L’Ouganda, le Kenya et la Tanzanie, co-organisateurs de l’Afcon 2027, doivent relever un défi colossal.

Nigeria’s midfielder Wilfred Ndidi shields a mascot from the rain before the Afcon last-16 tie against Mozambique

Le football sous la pluie et par temps froid est courant en Europe. Cependant, cela n’a jamais été la norme à l’Afcon, qui se déroule généralement dans des conditions climatiques plus clémentes. Le temps maussade au Maroc a eu des effets néfastes sur la santé des joueurs et des officiels, et n’a pas contribué à créer l’atmosphère festive que l’on attend habituellement lors de l’Afcon, traditionnellement organisée dans un climat convivial, propice à faire ressortir le meilleur de l’esprit humain.

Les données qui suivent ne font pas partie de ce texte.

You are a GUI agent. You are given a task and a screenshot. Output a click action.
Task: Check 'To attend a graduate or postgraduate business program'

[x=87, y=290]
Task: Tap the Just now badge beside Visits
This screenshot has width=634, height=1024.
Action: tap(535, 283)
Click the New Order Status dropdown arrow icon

La dernière Afcon tenue en Afrique du Nord, en Égypte durant l’été 2019, contrastait totalement avec ce que nous avons vécu au Maroc, où les matchs d’ouverture et de finale, ainsi que plusieurs autres, se sont déroulés dans des conditions humides, venteuses et fraîches.

Bill Shankly, le regretté entraîneur emblématique de Liverpool, n’avait probablement pas le Maroc en tête lorsqu’il a déclaré que le football est bien plus important que la vie et la mort. Pourtant, le peuple passionné et accueillant de ce pays de 38 millions d’habitants incarne véritablement ses mots.

La douleur de ne pas avoir remporté l’Afcon depuis 50 ans, et le fait que ce sera au moins 51 ans après leur défaite en finale dimanche, a mis une pression énorme sur l’entraîneur des Lions de l’Atlas, Walid Regragui, et ses joueurs.

« Je sais que le peuple marocain sera déçu que nous n’ayons pas gagné – moi aussi – mais il n’est pas facile de remporter l’Afcon, » a déclaré Regragui. « Nous devons garder foi en cette équipe et continuer à construire. Le Sénégal a atteint trois finales lors des quatre dernières Afcon. Nous avons mis 22 ans à atteindre cette finale. Nous devons continuer à travailler et nous y arriverons. »

Regragui a accompli un travail remarquable avec le Maroc ces trois dernières années et demie, et il serait profondément contre-productif pour la Fédération royale marocaine de football de lui refuser le droit d’emmener les Lions à la Coupe du Monde cet été.